I would expect though, a severe fine would be handed down or a ruling in favour of the customer to a certain point. To my knowledge, the Regulator is going to be focusing strongly on this over the next 12 months so all financial institutions have to get there act together regarding.


----------



## gina45 (23 Aug 2009)

thanks everyone for their answers and i will carry out the instructions that eveyrone has given me... and i will write that letter to to fianna fail.. what a good idea but cant see them listening to little old me.. thanks everyone.. great site ...


----------



## Madangan (25 Aug 2009)

I sympathise greatly and I agree with most of what other posters have said BUT and I am not trying to wind you up or be a negative nellie but a note of caution: It is possible to get a court order for possession of a family home..the Courts dont like doing this but in circumstances where the Judges feel that there is no realistic possibility of the Mortgagors repaying the arrears in the medium turn coupled with impending serious negative equity the Courts have in the past (and will do again)issued orders for repossession. The fact that you are clearly doing your best and the fact that the Bank are behaving badly augur well for you BUT in the past (the last recession)I have seen judges take the view that it is better for the people involved to lose the house rather than sink deeper and deeper into debt where there is no realistic hope of short to medium turn improvement in the finances. A case of Judicial cruel to be kind!

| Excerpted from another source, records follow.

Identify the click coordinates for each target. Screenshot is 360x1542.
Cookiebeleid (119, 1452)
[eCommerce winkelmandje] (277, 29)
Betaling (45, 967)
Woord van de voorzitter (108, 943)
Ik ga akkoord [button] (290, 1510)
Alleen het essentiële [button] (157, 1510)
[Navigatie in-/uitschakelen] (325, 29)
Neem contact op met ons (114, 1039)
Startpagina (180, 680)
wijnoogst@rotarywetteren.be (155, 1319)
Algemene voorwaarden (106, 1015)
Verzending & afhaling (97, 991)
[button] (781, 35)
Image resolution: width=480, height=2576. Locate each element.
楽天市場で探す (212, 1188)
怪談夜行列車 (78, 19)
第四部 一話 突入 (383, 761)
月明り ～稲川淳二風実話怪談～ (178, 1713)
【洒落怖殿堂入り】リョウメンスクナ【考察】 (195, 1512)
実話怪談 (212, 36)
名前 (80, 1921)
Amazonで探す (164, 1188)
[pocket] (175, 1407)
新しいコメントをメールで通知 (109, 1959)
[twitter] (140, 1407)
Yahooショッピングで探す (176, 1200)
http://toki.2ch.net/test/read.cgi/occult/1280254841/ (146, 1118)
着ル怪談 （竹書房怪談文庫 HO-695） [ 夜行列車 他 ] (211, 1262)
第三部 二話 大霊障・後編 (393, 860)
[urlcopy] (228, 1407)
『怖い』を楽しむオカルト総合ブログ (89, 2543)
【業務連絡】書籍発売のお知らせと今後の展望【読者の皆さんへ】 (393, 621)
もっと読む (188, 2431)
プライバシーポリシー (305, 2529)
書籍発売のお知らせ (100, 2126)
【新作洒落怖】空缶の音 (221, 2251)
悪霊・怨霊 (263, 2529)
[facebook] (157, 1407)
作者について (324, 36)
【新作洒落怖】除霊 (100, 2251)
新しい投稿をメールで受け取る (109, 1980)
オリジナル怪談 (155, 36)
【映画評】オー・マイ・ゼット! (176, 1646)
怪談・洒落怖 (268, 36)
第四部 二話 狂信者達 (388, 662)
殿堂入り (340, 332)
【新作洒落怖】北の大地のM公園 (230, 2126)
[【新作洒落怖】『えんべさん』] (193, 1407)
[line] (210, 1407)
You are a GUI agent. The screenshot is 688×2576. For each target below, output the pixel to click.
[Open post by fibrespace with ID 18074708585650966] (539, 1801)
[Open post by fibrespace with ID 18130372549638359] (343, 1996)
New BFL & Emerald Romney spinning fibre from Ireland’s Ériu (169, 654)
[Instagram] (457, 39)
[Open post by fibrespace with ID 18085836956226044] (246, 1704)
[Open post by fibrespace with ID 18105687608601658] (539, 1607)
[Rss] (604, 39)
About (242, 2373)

This probably will not and does not apply in your case and Judges have genuine antipathy towards the high interest rates of the sub prime money lenders but its really important not to have false info on repossessions either.

Lastly and this is not what you want to hear but at the end of the day given the awful stress you are under and if you are not in negative equity but fear you soon will be and dont think there will be a major improvement in finances any time soon it is worth considering trying to sell....Im not suggesting you should but it should at least be considered.... 

I do sympathise and for what its worth I have had very close friends and immediate(siblings and parents)family in similar situations in the nineties and its horrible beyond words, houses and businesses went and yet they (and we) survived, battle scarred but we lived to fight another day.

Best of Luck!!!


----------



## gina45 (6 Oct 2009)

can i just say that in an earlier message someone said our house must be valued at 400 k but thats not the case our house is valued at 290k..and our mortgage was for 180k and the repayments are 1335 a month at a fixed rate of 7 percent.. 
i wrote to them again requesting a review of our situation and maybe for the fixed rate to be dropped to variable which might help us to make payments as it would be lower.. yesterday i received a letter  asking me to sent finiancial report which i am in the middle of doing.. the letter also stated that if approved it would drop to  the standard variable euribor rate... which i have no idea is... and that 1000 euro would be added to our mortgage if approved.. 
today i got a letter from solicitor stating that we owed 10k in arrears and our mortgage is now 194.975.92 which is more than we borrowed and thats 20 k will be put onto us for court costs but that would be more than that.. 
i rang them and they are putting court on hold untill i send in paper work and see if its approved.. 
can anyone tell us is this the way to go... advise pleaseeeeee


----------



## gina45 (7 Oct 2009)

can someone please advise me i have to send papers in .. i just want to know if you think its a good idea to sign for a variable rate.. will this reduce our payments


----------



## Madangan (7 Oct 2009)

Gina,

You are right to fill in the report..be honest..while putting on a positive spin at same time if possible..not mutually exclusive!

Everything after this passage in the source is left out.